AFAIK fsync is the best practice not O_DIRECT + O_DSYNC. The article mentions O_DSYNC in some places and fsync in others which is confusing. You don't need both.
Personally I would prefer to use the filesystem (RAID or ditto) to handle latent sector errors (LSEs) rather than duplicating files at the app level. A case could be made for dual WALs if you don't know or control what filesystem will be used.
Due to the page cache, attempting to verify writes by reading the data back won't verify anything. Maaaybe this will work when using O_DIRECT.
https://en.wikipedia.org/wiki/Data_Integrity_Field
This, along with RAID-1, is probably sufficient to catch the majority of errors. But realize that these are just probabilities - if the failure can happen on the first drive, it can also happen on the second. A merkle tree is commonly used to also protect against these scenarios.
Notice that using something like RAID-5 can result in data corruption migrating throughout the stripe when using certain write algorithms
The paranoid would also follow the write with a read command, setting the SCSI FUA (forced unit access) bit, requiring the disk to read from the physical media, and confirming the data is really written to that rotating rust. Trying to do similar in SATA or with NVMe drives might be more complicated, or maybe impossible. That’s the method to ensure your data is actually written to viable media and can be subsequently read.
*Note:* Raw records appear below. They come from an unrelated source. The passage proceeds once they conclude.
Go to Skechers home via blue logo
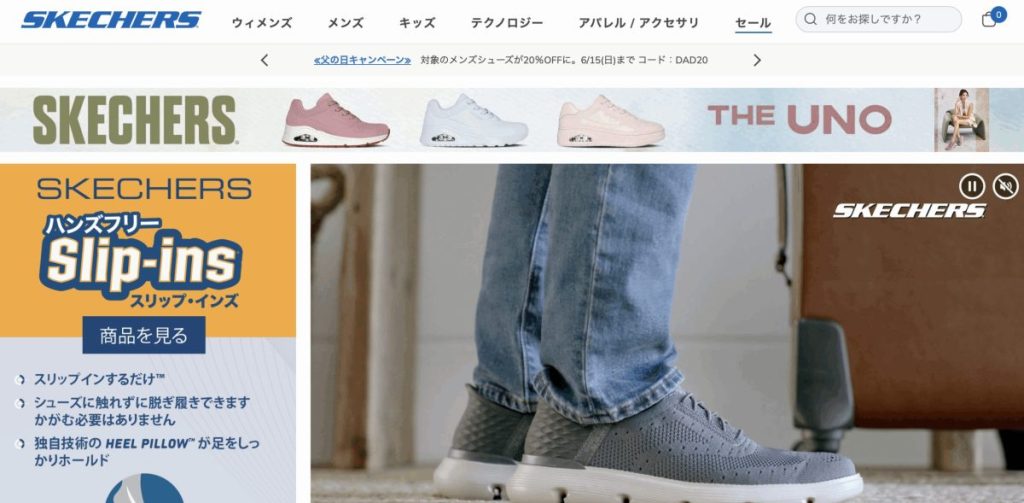This screenshot has width=1024, height=503. (x=111, y=20)
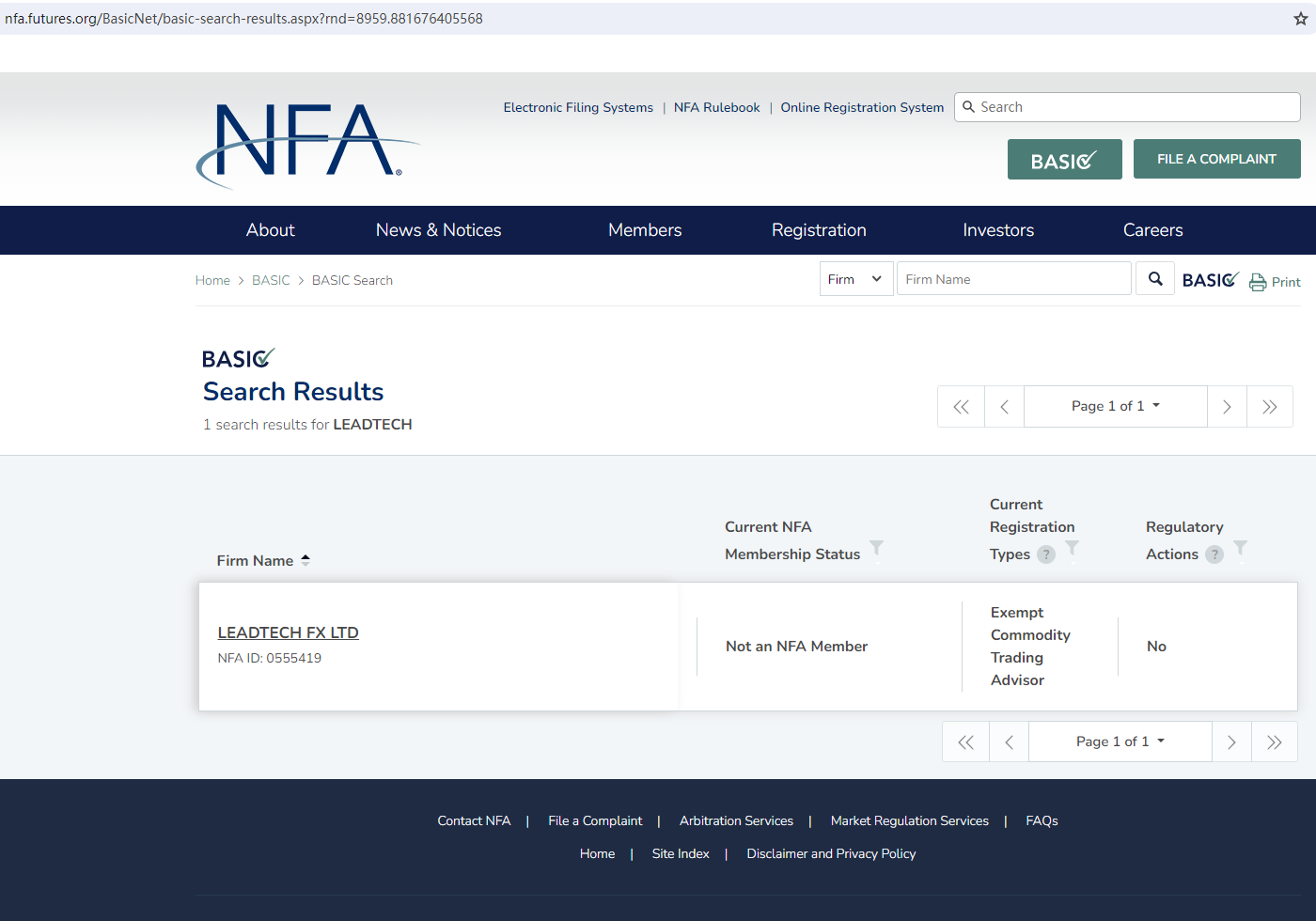This screenshot has height=921, width=1316.
Task: Expand the Firm search type dropdown
Action: click(x=855, y=279)
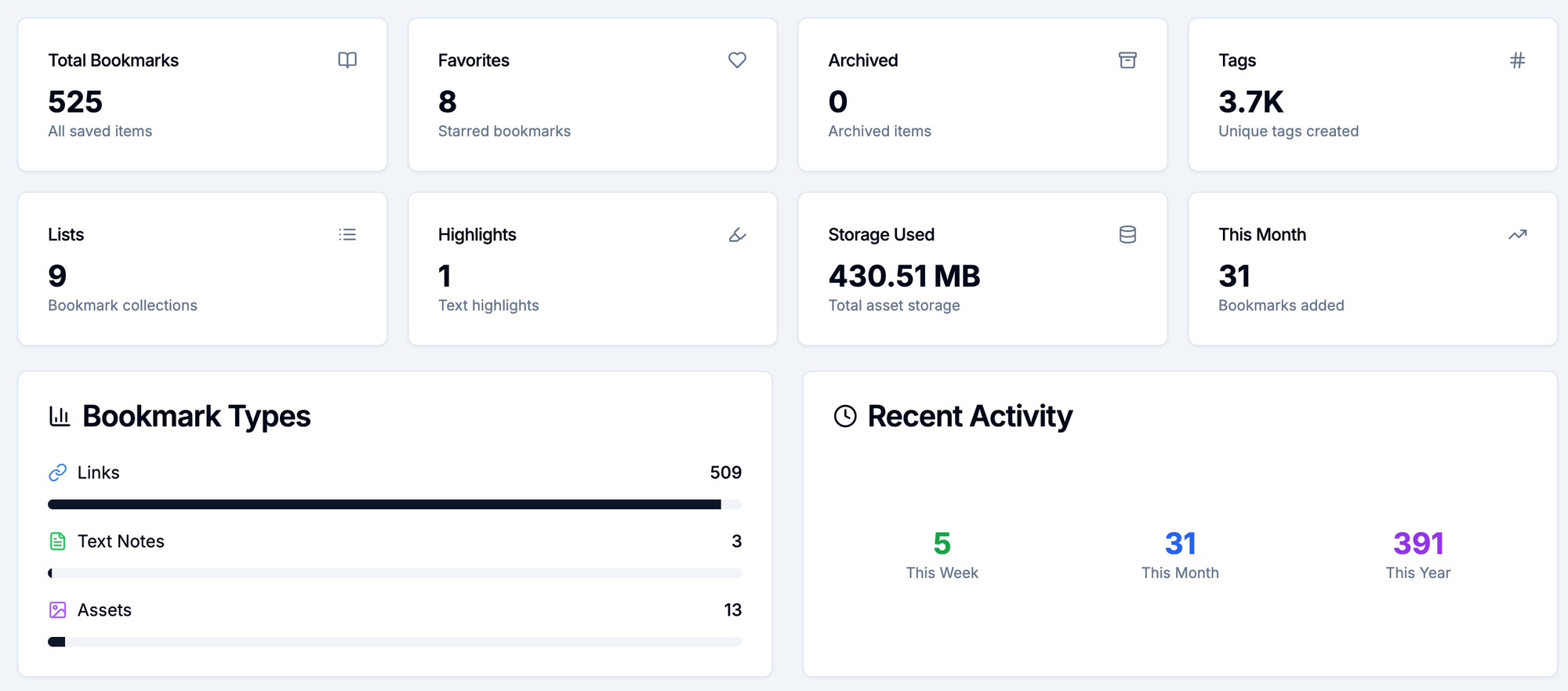Click the highlighter icon on Highlights card
The width and height of the screenshot is (1568, 691).
click(x=737, y=234)
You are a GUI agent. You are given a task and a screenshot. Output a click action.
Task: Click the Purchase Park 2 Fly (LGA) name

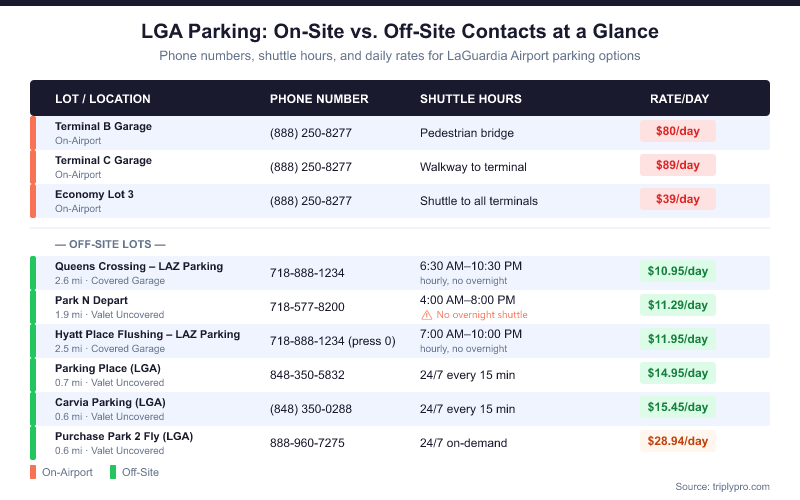pos(124,437)
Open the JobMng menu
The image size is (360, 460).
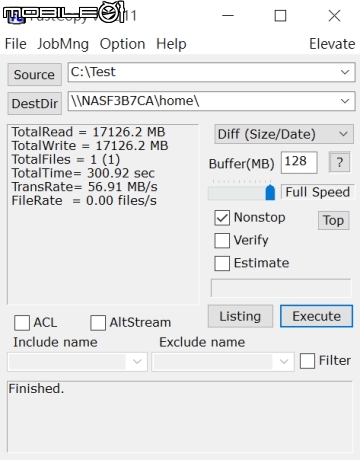63,44
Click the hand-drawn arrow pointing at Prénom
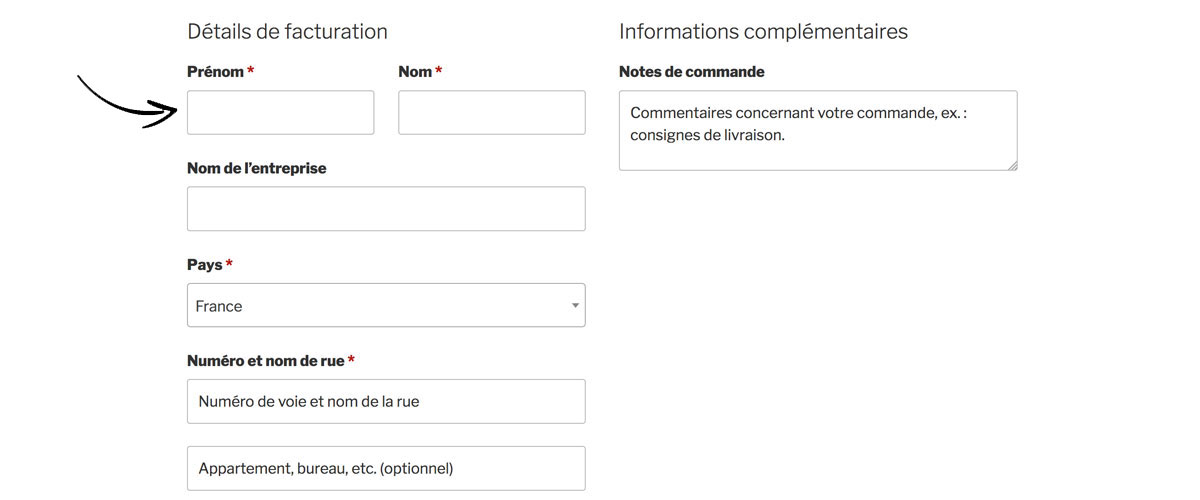The width and height of the screenshot is (1200, 500). pos(127,102)
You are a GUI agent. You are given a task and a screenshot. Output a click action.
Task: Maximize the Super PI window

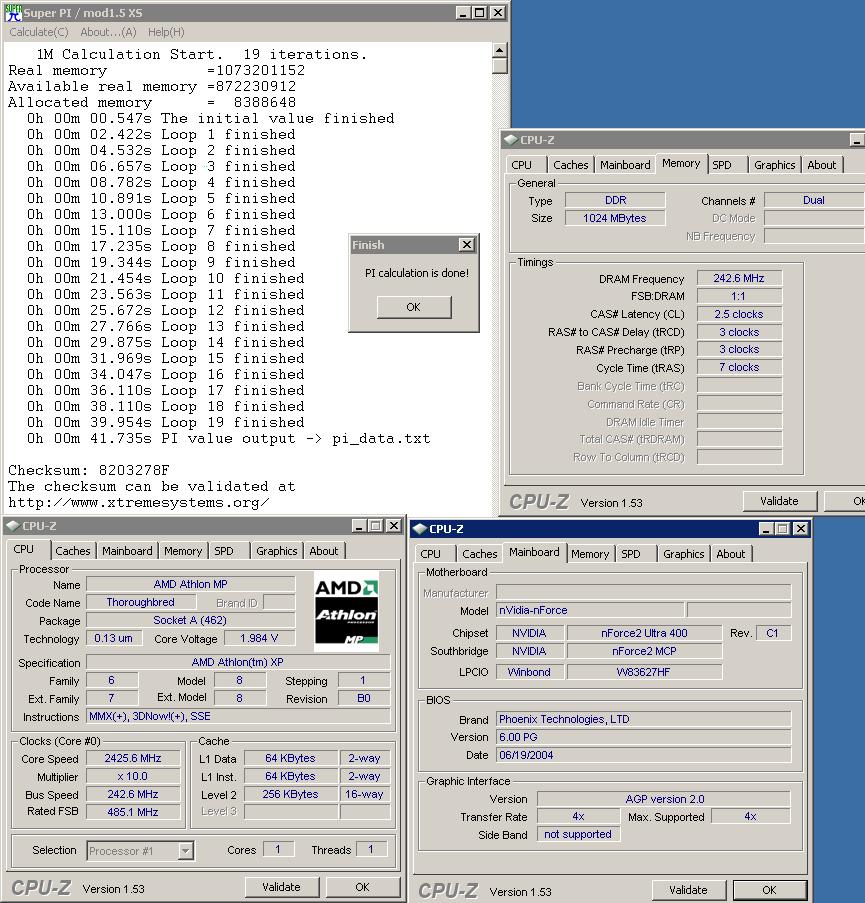(x=480, y=12)
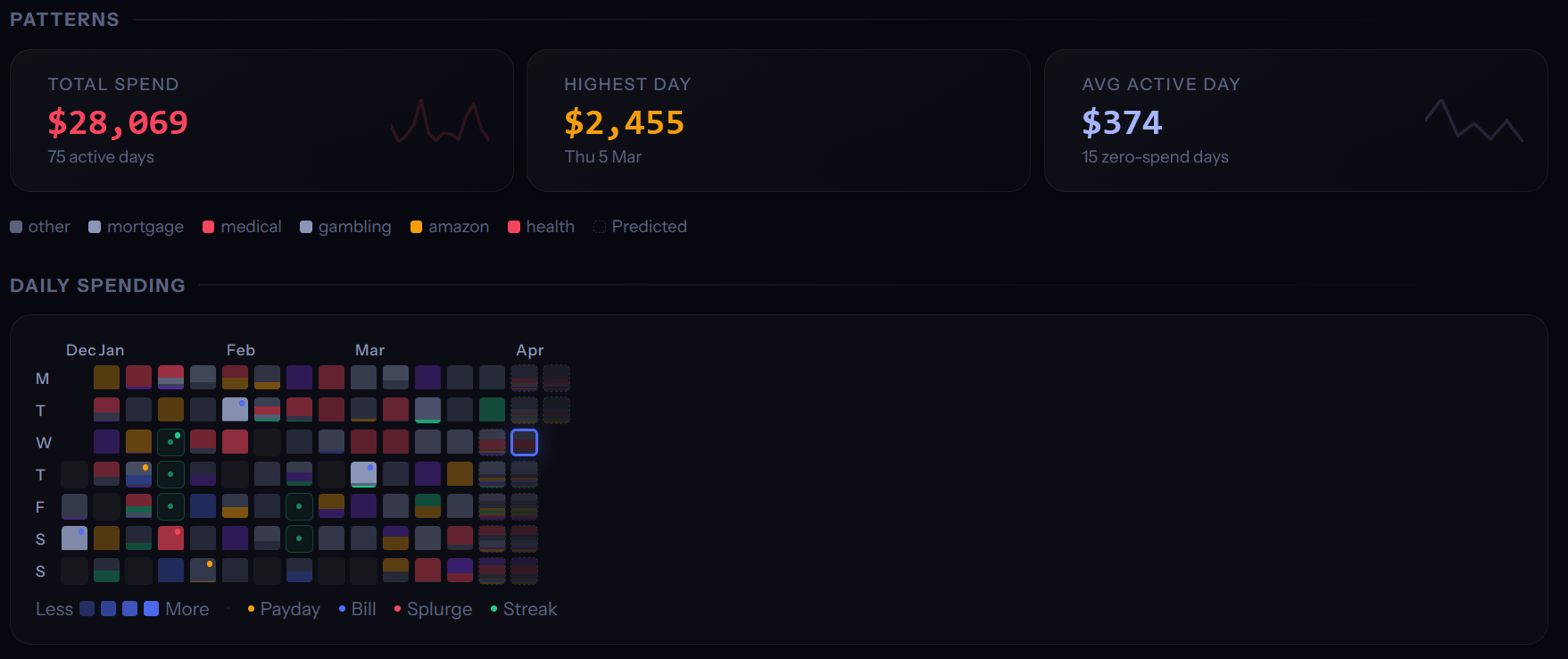Screen dimensions: 1568x659
Task: Click the 'other' category legend square
Action: pos(16,227)
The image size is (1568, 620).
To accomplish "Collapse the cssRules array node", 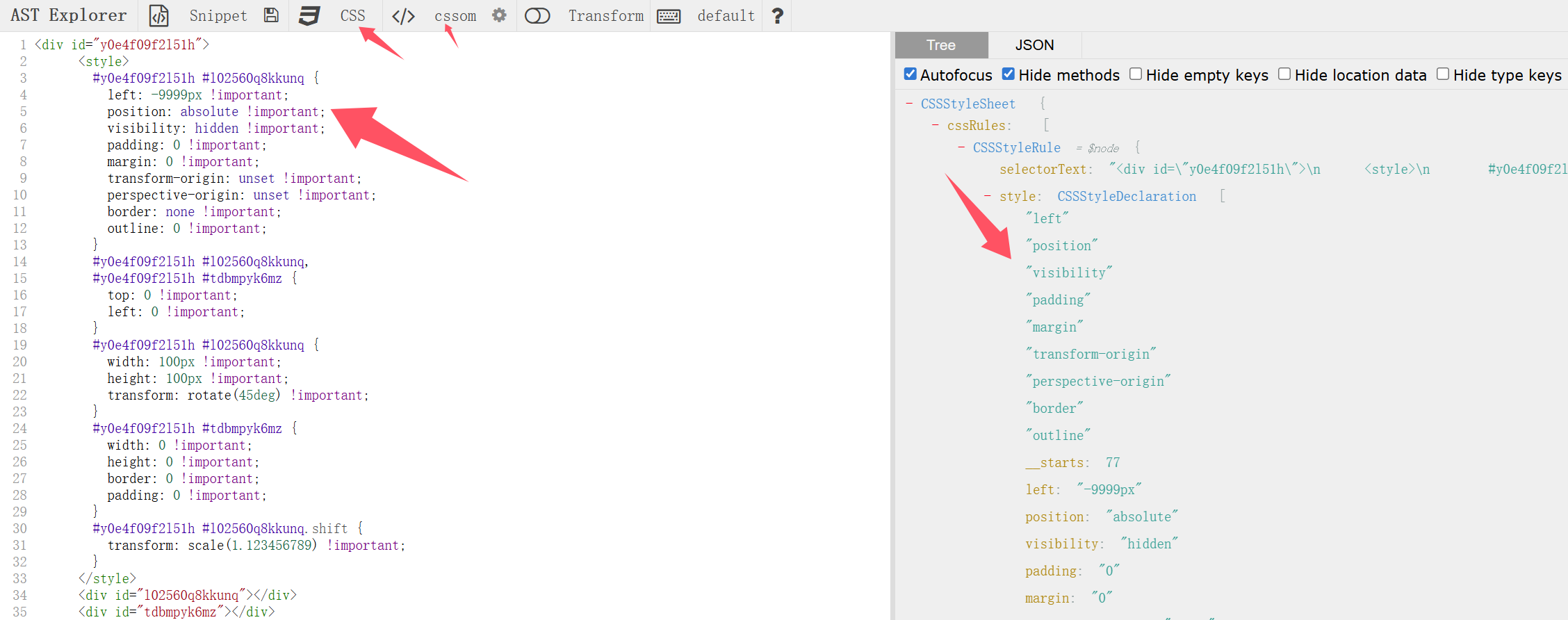I will point(936,126).
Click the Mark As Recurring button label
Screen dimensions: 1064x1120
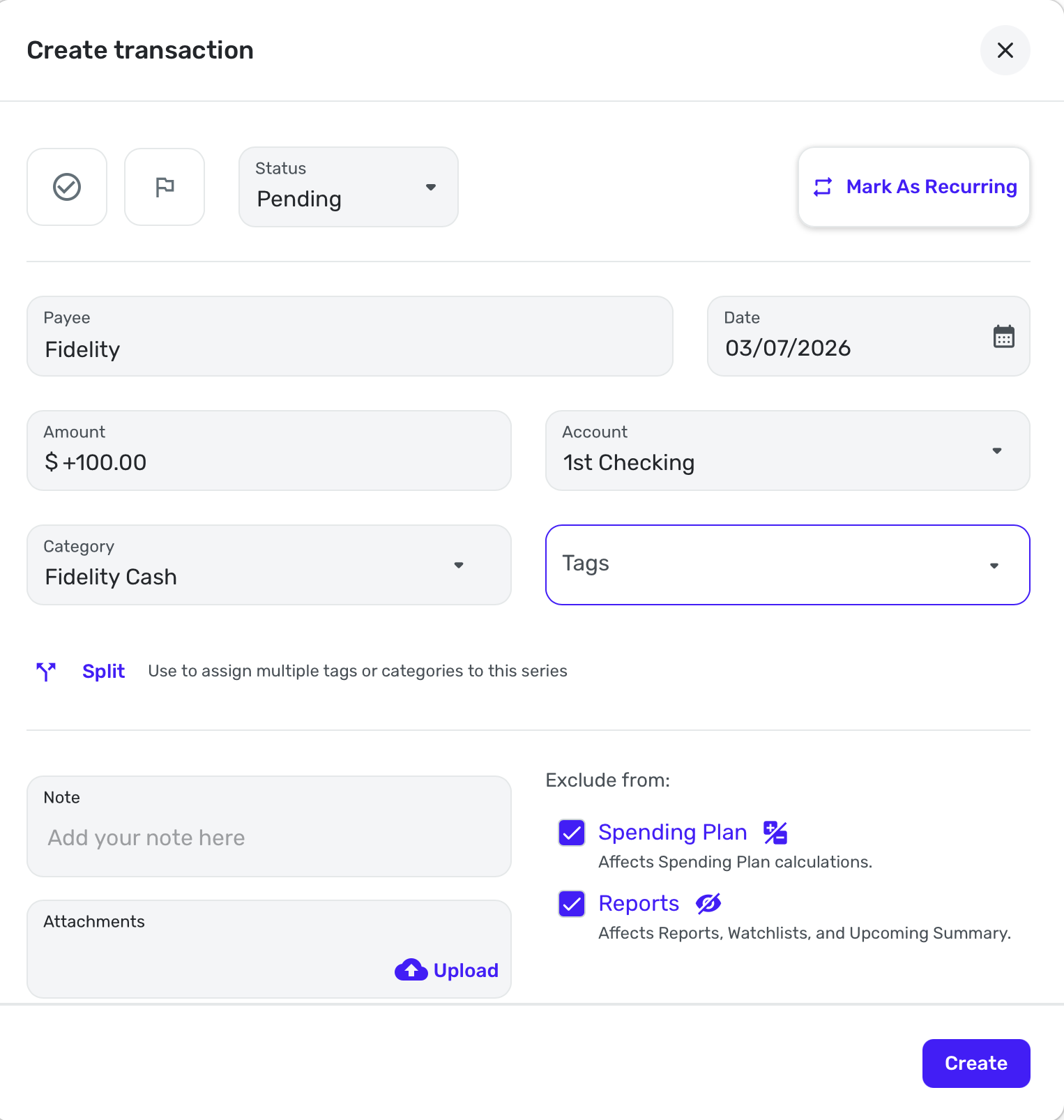[931, 187]
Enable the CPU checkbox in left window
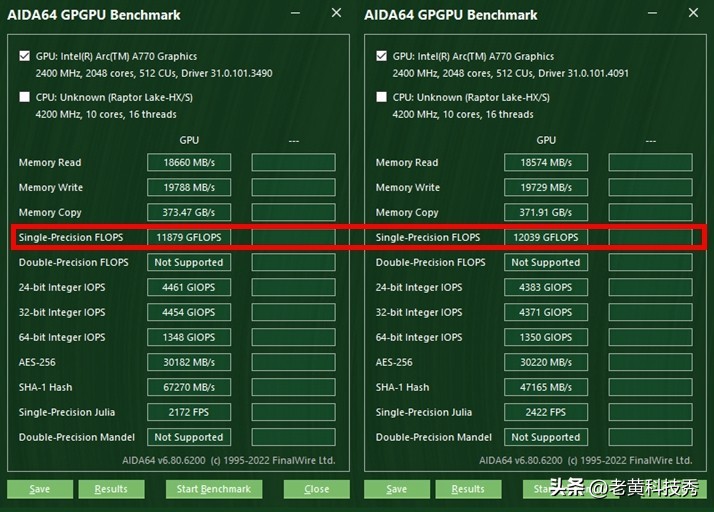The width and height of the screenshot is (714, 512). [25, 98]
Note that 99% of drives don't implement DIF.
I thought an fsync on the containing directories of each of the logs was needed to ensure the that newly created files were durably present in the directories.
Right, you do need to fsync when creating new files to ensure the directory entry is durable. However, WAL files are typically created once and then appended to for their lifetime, so the directory fsync is only needed at file creation time, not during normal operations.
> Conclusion
> A production-grade WAL isn't just code, it's a contract.
I hate that I'm now suspicious of this formulation.
You’re not insane. This is definitely AI.
In what sense? The phrasing is just a generalization, production-grade anything needs consideration of the needs and goals of the project.
“<x> isn’t just <y>, it’s <z>” is an AI smell.
3 replies →
https://en.wikipedia.org/wiki/Wikipedia:Signs_of_AI_writing
the language technique of negative parallel construction is a classic signal for AI writing
Flashback to this old thread about SSD vendors lying about FLUSH'd writes: https://news.ycombinator.com/item?id=38371307 (I have a SKHynix drive with this issue)
Deleting data from the disk is actually even harder.